Recently, researchers at Malwarebytes have observed an ongoing wave of cyber attacks targeted at system administrators via fraudulent advertisements for PuTTY and FileZilla utilities. These advertisements appear as sponsored results in the Google search engine, specifically targeting users in North America, cleverly designed as a trap to download the malicious software Nitrogen.

Nitrogen is employed by attackers for initial access to private networks, subsequent data theft, and the dissemination of ransomware, including encryption programs authored by ALPHV/BlackCat.

To date, despite numerous appeals from experts, Google has yet to take active measures to block this malicious operation.

The attack unfolds in several stages, each detailed below.

The first stage involves attracting victims through fraudulent advertising in Google search results, leading to counterfeit websites.

Interestingly, the attackers have configured a humorous redirect to the so-called Rick Roll—a cult music video by Rick Astley—if invalid traffic is detected. This suggests that the hackers intended to mock security researchers investigating this malicious campaign.

The second stage redirects to clone sites that are so expertly copied they could deceive anyone, including experienced system administrators.

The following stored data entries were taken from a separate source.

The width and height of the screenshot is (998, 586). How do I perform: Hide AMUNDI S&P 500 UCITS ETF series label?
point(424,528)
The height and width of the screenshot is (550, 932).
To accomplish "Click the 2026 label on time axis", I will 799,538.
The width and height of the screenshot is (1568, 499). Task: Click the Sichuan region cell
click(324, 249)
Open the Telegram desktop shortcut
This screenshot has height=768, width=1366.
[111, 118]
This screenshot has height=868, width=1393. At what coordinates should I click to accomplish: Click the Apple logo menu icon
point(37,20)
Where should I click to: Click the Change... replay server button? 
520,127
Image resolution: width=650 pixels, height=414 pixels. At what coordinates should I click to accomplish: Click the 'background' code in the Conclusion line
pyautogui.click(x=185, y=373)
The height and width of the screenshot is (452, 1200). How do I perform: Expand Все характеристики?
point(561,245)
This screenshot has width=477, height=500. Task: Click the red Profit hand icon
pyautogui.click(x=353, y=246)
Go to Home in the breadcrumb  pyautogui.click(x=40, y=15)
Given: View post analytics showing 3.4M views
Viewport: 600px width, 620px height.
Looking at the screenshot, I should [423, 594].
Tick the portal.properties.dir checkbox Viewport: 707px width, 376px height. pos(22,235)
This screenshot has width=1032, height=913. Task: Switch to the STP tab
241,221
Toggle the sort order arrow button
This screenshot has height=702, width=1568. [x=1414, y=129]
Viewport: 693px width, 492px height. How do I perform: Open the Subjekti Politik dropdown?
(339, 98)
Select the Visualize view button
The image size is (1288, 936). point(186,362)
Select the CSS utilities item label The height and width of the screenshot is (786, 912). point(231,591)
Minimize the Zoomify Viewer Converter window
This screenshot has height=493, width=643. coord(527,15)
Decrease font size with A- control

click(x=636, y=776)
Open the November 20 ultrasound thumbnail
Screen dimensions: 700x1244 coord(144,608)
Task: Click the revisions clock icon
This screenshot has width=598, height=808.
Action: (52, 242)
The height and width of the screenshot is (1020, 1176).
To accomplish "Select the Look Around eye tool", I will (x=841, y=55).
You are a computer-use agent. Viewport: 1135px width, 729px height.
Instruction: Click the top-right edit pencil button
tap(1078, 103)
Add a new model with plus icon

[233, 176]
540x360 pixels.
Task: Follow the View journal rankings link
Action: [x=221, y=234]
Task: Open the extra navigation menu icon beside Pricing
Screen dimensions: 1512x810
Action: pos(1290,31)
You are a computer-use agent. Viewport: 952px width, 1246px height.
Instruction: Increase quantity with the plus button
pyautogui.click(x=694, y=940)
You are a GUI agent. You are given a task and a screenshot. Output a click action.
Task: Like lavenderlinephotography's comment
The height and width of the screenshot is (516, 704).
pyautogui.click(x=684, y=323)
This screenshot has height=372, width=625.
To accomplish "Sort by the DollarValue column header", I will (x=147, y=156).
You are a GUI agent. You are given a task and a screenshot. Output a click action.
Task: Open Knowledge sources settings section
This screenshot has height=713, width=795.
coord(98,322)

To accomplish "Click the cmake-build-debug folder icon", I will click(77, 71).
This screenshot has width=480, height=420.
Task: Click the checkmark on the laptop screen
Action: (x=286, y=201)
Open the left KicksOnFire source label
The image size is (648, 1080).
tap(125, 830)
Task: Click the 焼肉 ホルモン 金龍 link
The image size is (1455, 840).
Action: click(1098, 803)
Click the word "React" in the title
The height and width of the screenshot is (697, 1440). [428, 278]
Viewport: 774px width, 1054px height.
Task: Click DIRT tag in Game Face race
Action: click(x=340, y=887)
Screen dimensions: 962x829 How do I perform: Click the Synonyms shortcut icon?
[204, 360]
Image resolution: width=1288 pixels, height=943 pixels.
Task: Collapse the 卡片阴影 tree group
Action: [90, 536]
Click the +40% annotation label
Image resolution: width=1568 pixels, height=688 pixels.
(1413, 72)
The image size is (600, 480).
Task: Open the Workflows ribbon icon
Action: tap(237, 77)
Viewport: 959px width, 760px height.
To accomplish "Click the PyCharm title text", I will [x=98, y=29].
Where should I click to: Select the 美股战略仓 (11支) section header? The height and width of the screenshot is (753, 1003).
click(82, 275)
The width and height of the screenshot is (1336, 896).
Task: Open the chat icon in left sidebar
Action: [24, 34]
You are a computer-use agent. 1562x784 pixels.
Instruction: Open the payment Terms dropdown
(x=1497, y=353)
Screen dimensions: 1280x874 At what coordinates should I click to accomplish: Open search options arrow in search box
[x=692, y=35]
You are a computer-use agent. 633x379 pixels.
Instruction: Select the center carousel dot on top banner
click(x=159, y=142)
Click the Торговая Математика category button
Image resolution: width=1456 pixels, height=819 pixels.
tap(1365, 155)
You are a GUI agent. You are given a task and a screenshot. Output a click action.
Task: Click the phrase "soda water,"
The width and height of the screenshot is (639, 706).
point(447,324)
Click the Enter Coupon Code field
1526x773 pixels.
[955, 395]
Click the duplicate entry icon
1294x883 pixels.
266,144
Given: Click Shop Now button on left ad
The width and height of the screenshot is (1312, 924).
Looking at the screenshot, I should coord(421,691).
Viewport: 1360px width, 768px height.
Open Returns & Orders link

The third stage involves the download and execution of malicious software through a fake installer. This technique, known as DLL Sideloading, involves a legitimate and signed executable file launching a malicious DLL library. In the case examined by the researchers, launching the legitimate setup.exe (from the Python Software Foundation) results in the side-loading of python311.dll (Nitrogen).

Malwarebytes experts recommend the following protective measures to avoid falling victim to these scammers:

– Conduct user training to increase awareness of threats distributed through malicious advertising;
– Implement group policies to limit traffic from advertising networks;
– Configure EDR and MDR solutions to quickly alert the security team of a potential attack.

This situation demonstrates that even experienced system administrators, who consider themselves experts in the computer industry, can fall victim to sophisticated cyber attacks. This story underscores the fact that malicious actors continuously refine their methods to deceive even the most prepared professionals.